ChromaticRabbit said:


>


Yep, read those many years ago. I enjoyed them very much.


----------



## Jay98 (Nov 15, 2017)

and I'm just here playing Skyrim and Panzer Dragoon


----------



## Dongding (Nov 15, 2017)

Paperbag Princess?


----------



## SSJ3Mewtwo (Nov 15, 2017)

https://www.audible.com/pd/Sci-Fi-F...f=a_search_c4_1_2_srTtl?qid=1510775192&sr=1-2


----------



## ariala (Dec 12, 2017)

If you don't mind YA, I read Seraphina a few years back, and I remember really enjoying it. It featured dragons living as a race that was heavily oppressed by humans - I also remember that the dragons were somewhat unemotional and logically minded, which was pretty interesting.


----------



## Troj (Dec 12, 2017)

The Enchanted Forest Chronicles by Patricia Wrede.

Dragon Fantastic by Rosalind and Martin Harry Greenberg

 The Flight of Dragons  by Peter Dickson

 The Dragon Knight Series by Gordon R. Dickson

Discovery of Dragons by Graeme Base

 The Book of the Dragon  by H. Gustavo Ciruelo Cabral (Ciruelo)


----------



## Rena-Fox (Feb 12, 2018)

Wings of Fire is great! I can't remember who wrote it though.


----------



## Stratelier (Feb 12, 2018)

Rena-Fox said:


> Wings of Fire is great! I can't remember who wrote it though.


Well, there's this thing called a search engine, and you might have heard how to use one...


----------



## Massan Otter (Feb 13, 2018)

I'm surprised no-one has mentioned Ursula LeGuin's Earthsea books.  Those are good, and pretty dragony. 
Also, though they're more humourous and and the dragons are rarely the central thing, Terry Pratchett has some interesting dragon content, almost a satire on established fantasy tropes. I'd start with The Colour of Magic, if that sounds intriguing.


----------



## Rena-Fox (Feb 13, 2018)

Stratelier said:


> Well, there's this thing called a search engine, and you might have heard how to use one...


Emotional crit


----------



## CJ07 (Jun 7, 2018)

Keegen said:


> Yep gotta think and look. I hope there is a way. Mainly because history of dragons sounds great for me, and i always loved humans transforming into dragons.  Most hyped for this two books haha


If I'm not mistaken, someone with kindle prime can "lend" them to your kindle. Think it's for a week?


----------



## Yvvki (Jun 7, 2018)

There was this one book I liked a long while back, let me grab the name.

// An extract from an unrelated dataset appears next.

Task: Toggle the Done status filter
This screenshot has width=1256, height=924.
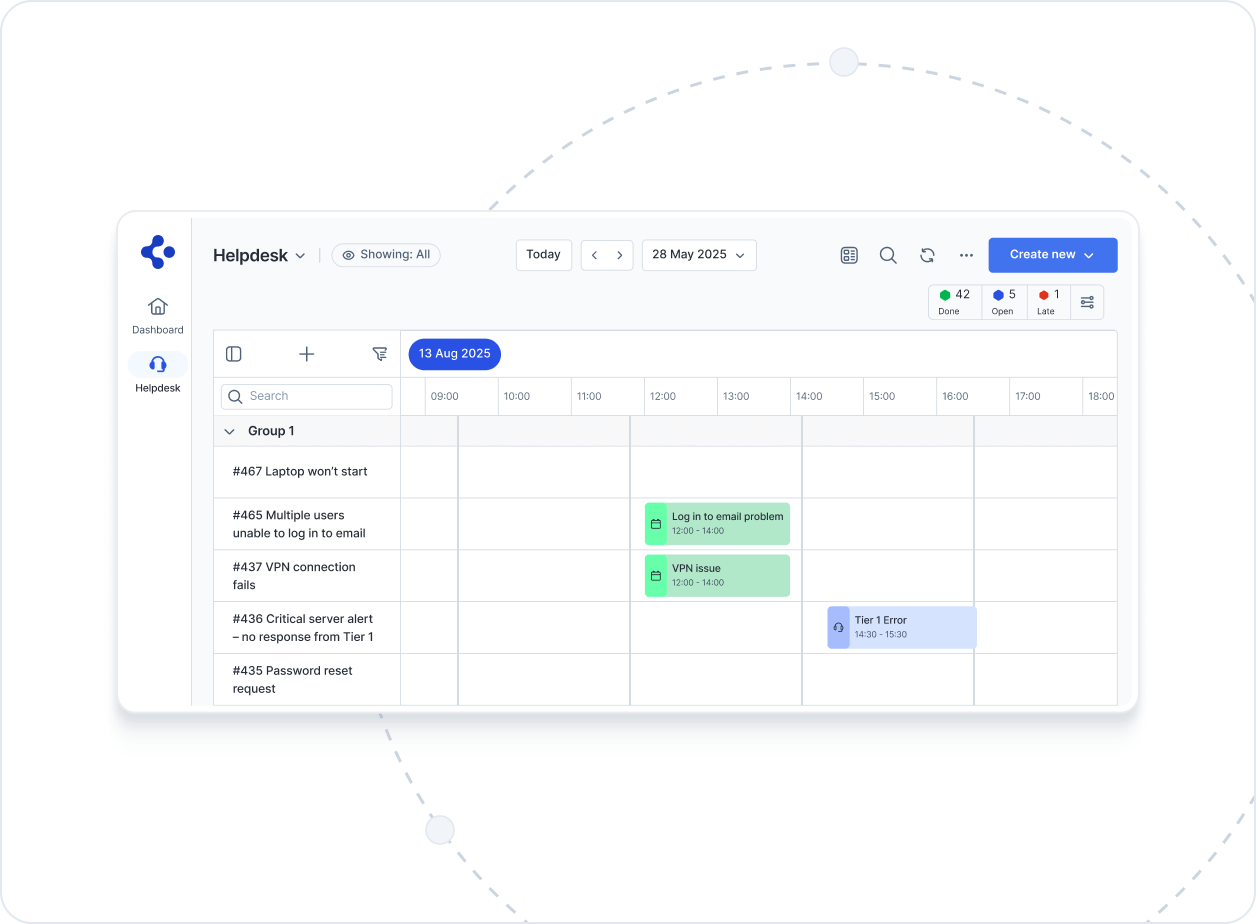Action: [954, 302]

Don't judge me lol. I read this when I was like... 12 maybe. haha. I remember liking it though.


----------



## Sunburst_Odell (Jun 7, 2018)

I personally love Scorched.


----------



## Zamietka (Jun 8, 2018)

Yvvki said:


> There was this one book I liked a long while back, let me grab the name.
> 
> 
> 
> ...


omg I remember that book! A bit childish but easy to read and enjoyable!

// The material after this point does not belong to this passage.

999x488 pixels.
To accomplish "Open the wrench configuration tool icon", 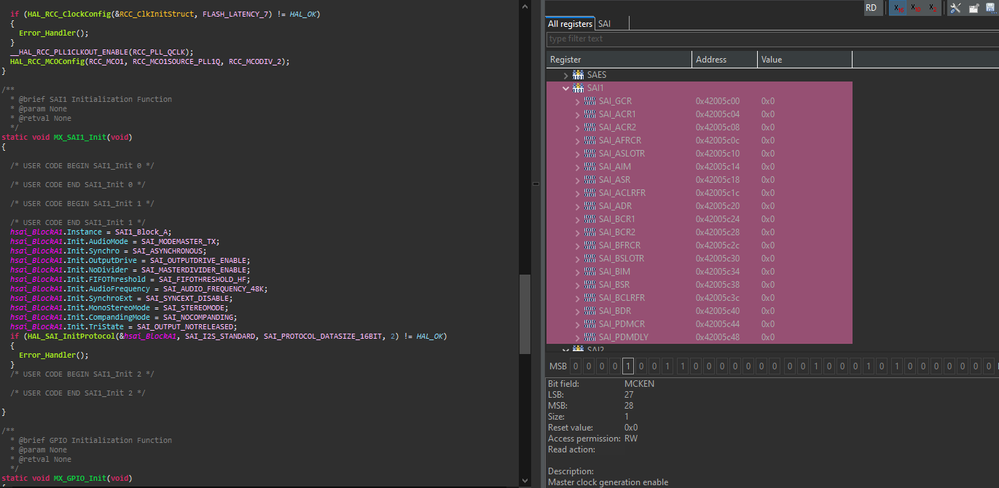I will [955, 8].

Nobody mentioned Neverending story yet? The movie was weird for me but I really liked the book :3


----------



## CJ07 (Jun 8, 2018)

Well, the airhead girls can be a bit obnoxious, but depending on what you like, the only series of the following i've listened to on audible is
 Dragonian Series  By: Adrienne Woods
I will say, some of the voices drove me batshit. But it had some pretty interesting story line to it. More of a youth series though. Here's some more I found on Audible


Legends of Gilia Series            

By: RG Long
DragonKeeper Chronicles                  By: Ellen Grafton
Upon Dragon's Breath Trilogy          By: Ava Richardson
The First Dragon Rider Series           By: Ava Richardson
Spirit Animals Series                           By: Eliot Schrefer
Upside-Down Magic                            By: Rebecca Soler  
 (not quite about dragons, but it came up when I did a search)
Dragons and Druids Series                 By: Vanessa Moyen
Wings of Fire Series                              By: Tui T. Sutherland
and last but not least
Return of the Dragonborn                   By: N. M. Howell


----------



## Illuminaughty (Jun 8, 2018)

The Dragonology books definitely ignited my imagination as a child, but I'm assuming you mean books that have a plot.

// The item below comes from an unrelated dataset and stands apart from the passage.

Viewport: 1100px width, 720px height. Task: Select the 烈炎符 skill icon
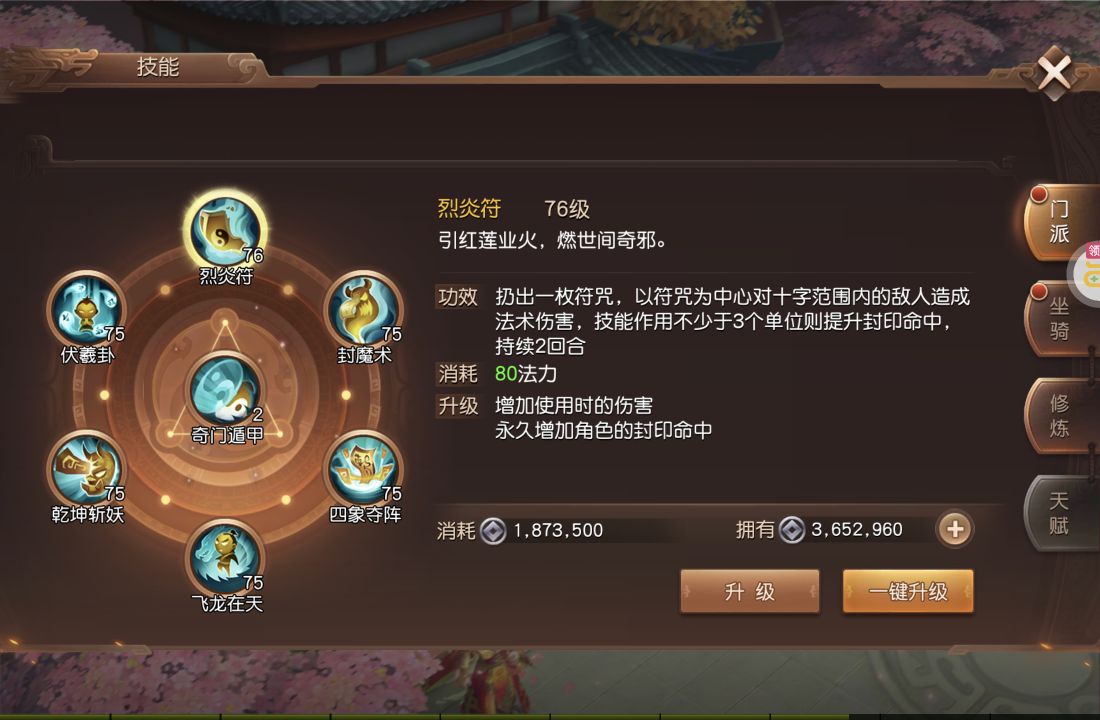[x=225, y=231]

I remember enjoying Dragon Rider by Cornelia Funke, and there are some dragons involved in the The Immortals series by Tamora Pierce. I'd recommend giving either one of those a casual read.

There's also a series called "The Enchanted World" that has an installment on dragons- I always enjoyed those books as they're sort of a conglomeration of stories about mythical beings from various cultures and time periods. They also have amazing artwork as well. If you're looking for historical folklore, that one is probably worth taking a look at.


----------



## Nakita (Jun 22, 2018)

There's a middlegrade series called 'Wings of Fire'. I highly recommend it if you're a fan of warrior cats. The main characters are all dragons. It's a pretty enjoyable read imo.


----------



## Delta Draconis (Jul 30, 2018)

Richard A. Knaak: Day of the Dragon
I loved this book. It take place in the Warcraft universe in the story-line between Warcraft II: Tides of Darkness, and Warcraft III: Reign of Chaos. I never knew that game originated novels can be this awesome and interesting.
If you like any Warcraft game, or the universe itself - and dragons of course - its a must.
The main characters are Rhonin (human mage) and Korialstrasz (red dragon) - taking about equal part in the story.


----------